There is No Grey in Black
No bones about it, 2015 was a year chock full of headlines and sound bites soaked in cruelty and barbarism. Some so unspeakable and horrific, discussions are rare and often muted. If you followed the news in 2015, this world of ours is becoming evermore unkind and gloomy. Mainstream media continues its duty-bound charge by providing us with stories draped in catastrophe and human suffering.
But is the tone and narrative of news any different from past years?
Granted, 2015 increased its volume of terrorist atrocities but is news any more negative year over year? Is the media taking an active role in sanctioning mental health issues?
57% feel the year as a whole is worse than last year. Up from 38% from 2014.
When looking to their own lives on a personal level, 29 % believe 2015 was better for them than 2014, while 21 % feel it was worse, compared with 15 % in 2014.
Can all this adverse news be taking a toll on our positive mind-set?
The decades-old media trope, “If it bleeds, it leads,” rings truer now than ever. Mass shootings and terrorism continue to wet the media’s insatiable appetite for measurable advertising points. And most certainly this proclivity for fear-driven fare is going nowhere.
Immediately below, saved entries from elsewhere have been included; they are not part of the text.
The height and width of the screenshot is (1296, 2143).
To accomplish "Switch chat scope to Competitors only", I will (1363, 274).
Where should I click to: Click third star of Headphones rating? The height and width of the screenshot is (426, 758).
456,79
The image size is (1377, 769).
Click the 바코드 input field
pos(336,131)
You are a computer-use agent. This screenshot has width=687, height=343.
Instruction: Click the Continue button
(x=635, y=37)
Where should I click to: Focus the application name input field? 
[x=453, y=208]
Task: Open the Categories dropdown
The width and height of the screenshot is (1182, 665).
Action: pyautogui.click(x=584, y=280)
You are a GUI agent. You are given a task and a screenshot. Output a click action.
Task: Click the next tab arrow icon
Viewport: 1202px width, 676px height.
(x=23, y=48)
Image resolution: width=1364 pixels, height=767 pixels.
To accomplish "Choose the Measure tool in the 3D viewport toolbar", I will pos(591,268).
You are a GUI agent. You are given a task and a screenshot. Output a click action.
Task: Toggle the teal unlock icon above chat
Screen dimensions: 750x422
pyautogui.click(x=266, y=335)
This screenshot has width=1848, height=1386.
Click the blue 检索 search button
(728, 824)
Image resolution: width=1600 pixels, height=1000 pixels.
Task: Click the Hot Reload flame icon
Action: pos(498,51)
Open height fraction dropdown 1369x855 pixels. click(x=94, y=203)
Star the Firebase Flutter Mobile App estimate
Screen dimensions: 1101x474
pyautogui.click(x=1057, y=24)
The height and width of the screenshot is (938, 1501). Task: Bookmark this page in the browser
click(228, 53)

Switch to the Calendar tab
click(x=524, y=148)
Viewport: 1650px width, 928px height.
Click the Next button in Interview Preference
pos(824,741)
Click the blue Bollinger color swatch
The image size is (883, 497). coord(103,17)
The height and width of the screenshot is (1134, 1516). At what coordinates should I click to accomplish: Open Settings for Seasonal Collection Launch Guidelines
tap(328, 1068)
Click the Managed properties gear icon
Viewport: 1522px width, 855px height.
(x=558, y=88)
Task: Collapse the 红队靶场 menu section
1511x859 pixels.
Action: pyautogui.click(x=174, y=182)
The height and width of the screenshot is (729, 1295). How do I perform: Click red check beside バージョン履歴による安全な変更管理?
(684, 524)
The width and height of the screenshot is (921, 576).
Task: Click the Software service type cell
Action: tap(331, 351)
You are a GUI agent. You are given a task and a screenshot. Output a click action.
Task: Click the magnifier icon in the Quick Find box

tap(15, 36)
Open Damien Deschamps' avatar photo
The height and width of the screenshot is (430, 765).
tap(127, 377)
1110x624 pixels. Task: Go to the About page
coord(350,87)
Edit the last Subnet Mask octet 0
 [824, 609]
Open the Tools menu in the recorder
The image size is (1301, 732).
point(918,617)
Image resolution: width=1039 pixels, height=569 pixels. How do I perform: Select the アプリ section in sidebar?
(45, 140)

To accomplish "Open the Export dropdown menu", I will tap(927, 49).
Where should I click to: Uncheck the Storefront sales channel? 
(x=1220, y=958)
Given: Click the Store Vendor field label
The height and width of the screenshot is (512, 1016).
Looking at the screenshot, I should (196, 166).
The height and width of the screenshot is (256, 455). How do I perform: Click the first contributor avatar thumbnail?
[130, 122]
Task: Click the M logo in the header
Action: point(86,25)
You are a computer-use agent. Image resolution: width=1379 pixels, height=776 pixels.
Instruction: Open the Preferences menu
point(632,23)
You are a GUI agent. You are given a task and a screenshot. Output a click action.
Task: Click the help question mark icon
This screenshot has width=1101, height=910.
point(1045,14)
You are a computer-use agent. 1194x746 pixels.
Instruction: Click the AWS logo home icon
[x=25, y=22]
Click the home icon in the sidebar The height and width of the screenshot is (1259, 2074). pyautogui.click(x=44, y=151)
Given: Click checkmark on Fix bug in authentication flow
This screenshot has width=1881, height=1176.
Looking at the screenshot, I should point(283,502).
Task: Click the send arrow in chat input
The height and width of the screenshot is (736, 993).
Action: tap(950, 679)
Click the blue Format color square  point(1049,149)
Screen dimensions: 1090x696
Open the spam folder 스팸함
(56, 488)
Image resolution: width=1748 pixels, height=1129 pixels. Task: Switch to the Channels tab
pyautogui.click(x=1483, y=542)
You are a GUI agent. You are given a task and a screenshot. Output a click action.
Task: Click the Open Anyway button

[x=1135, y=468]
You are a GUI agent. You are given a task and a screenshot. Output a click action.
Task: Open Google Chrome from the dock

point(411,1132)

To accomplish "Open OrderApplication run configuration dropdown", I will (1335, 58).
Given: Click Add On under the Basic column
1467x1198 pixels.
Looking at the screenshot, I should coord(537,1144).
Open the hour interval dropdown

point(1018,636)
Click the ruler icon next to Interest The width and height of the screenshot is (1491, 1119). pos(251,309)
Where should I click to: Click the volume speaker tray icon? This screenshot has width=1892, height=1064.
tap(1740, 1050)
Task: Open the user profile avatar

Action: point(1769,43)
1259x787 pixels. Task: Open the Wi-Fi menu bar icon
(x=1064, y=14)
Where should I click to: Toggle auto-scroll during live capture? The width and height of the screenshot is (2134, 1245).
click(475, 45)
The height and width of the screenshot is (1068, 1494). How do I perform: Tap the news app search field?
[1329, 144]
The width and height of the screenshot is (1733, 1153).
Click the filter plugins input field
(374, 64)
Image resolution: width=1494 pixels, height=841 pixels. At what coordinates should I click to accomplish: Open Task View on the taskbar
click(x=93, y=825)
To be fair, this is their job and their moral obligation.
Finding the Light in the Dark
As viewers, and more importantly humans, we must filter out this harmful habit of digesting bad news and look for the good in all stories. Yes even terror – somehow. Not an evangelical approach to watching news, but a more cathartic and healthier way towards viewing and processing all the bad out there.
Abraham Lincoln said it best, “We can complain that the rose bushes have thorns, or rejoice that thorn bushes have roses.”
It’s all about how you look at it.
Living our lives day-to-day we craft personal values to help guide us through adversity and hard times. These annual tenets are well fastened to both our work and personal lives. Drawing parallels from bad to good are how we navigate issues and problems on a daily basis. We process the heinous and abominable with the understanding that good (more than often) will triumph.
We are human beings and naturally seek the silver lining in all. We need to approach negative news content the same way.
Putting Our News Into Defined Perspective.
Many times our individual problems are magnified by what we see as an inconvenience or annoyance. More than often they are not significant problems as we are not processing them correctly. Within the right perspective. Personal bias clouds and distorts the issue and presents it as traumatic. If we take the time to offer further reflection, these same issues may not be as serious as originally thought.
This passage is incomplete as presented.